Jacques e Jessica Moretti, proprietários do bar Foto: Fabrice Coffrini/AFP

O proprietário francês do bar suíço onde 40 pessoas morreram num incêndio durante as celebrações de Ano Novo disse aos investigadores que uma porta de serviço estava trancada por dentro.

Jacques Moretti, coproprietário do bar Le Constellation, na cidade turística suíça de Crans-Montana, foi detido na sexta-feira, enquanto os procuradores investigam a tragédia. A maioria das 40 pessoas que morreram eram adolescentes e outras 116 ficaram feridas.

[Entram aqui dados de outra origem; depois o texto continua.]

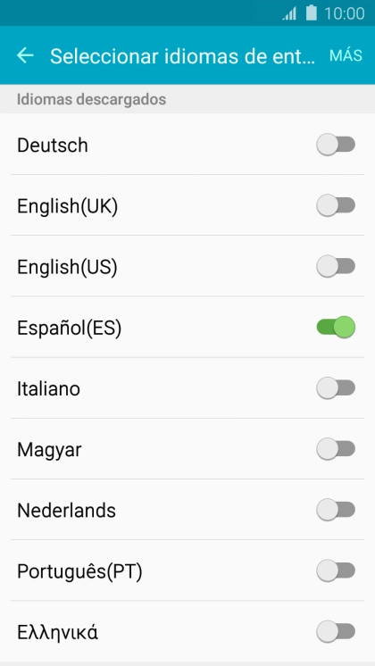Switch on the English(US) toggle
This screenshot has height=666, width=375.
336,267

Moretti disse à procuradoria de Vallais que descobriu que a porta estava trancada logo após o incêndio fatal. Ao chegar ao local, arrombou a porta, de acordo com excertos de relatórios policiais publicados por vários meios de comunicação franceses e suíços, confirmados à AFP por uma fonte próxima do caso.

O dono do bar disse que encontrou várias pessoas caídas atrás da porta depois de a abrir.

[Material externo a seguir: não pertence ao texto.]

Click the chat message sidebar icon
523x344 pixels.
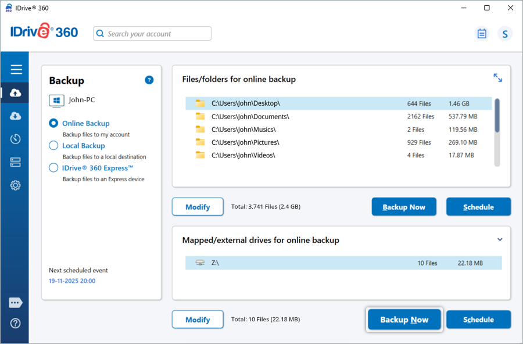click(16, 303)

Estão também a ser levantadas questões sobre a presença e acessibilidade de extintores e se as saídas de emergência do bar estavam em conformidade com as normas.

As primeiras conclusões sugerem que o incêndio foi provocado por garrafas de champanhe com pequenos foguetes que entraram em contacto com a espuma de isolamento acústico instalada no teto da cave do estabelecimento. "Colocamos sempre uma vela de faísca quando servimos uma garrafa de vinho no salão", disse a mulher e co-proprietária, Jessica, que foi libertada após a audiência de sexta-feira.

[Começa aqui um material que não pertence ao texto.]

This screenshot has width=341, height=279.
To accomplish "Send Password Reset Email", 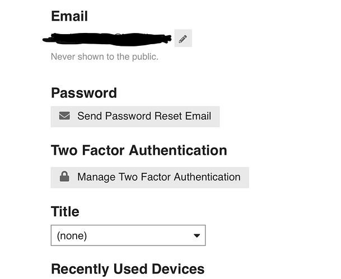I will click(135, 117).
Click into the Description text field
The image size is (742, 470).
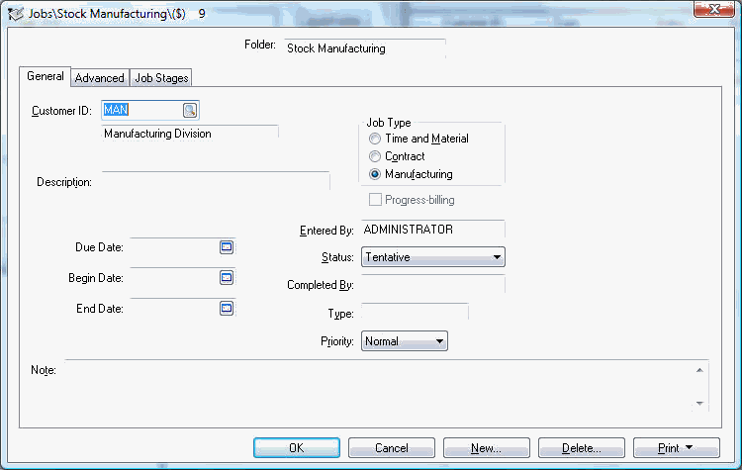(216, 182)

Moretti disse aos investigadores que tinha realizado testes e que as velas não eram suficientemente potentes para incendiar a espuma acústica. Afirmou ainda comprou a espuma numa loja de materiais de construção e instalou-a ele próprio durante as remodelações realizadas após a compra do estabelecimento em 2015.

Em relação à presença de vários menores no bar no momento da tragédia, Moretti disse que o estabelecimento proibia a entrada a menores de 16 anos e que os clientes dos 16 aos 18 anos deveriam ser acompanhados por um adulto. Garantiu ter dado estas "instruções" à equipa de segurança, mas reconheceu que "é possível que tenha havido uma falha no protocolo".

O casal é suspeito de "homicídio negligente, ofensa à integridade física negligente e incêndio criminoso culposo".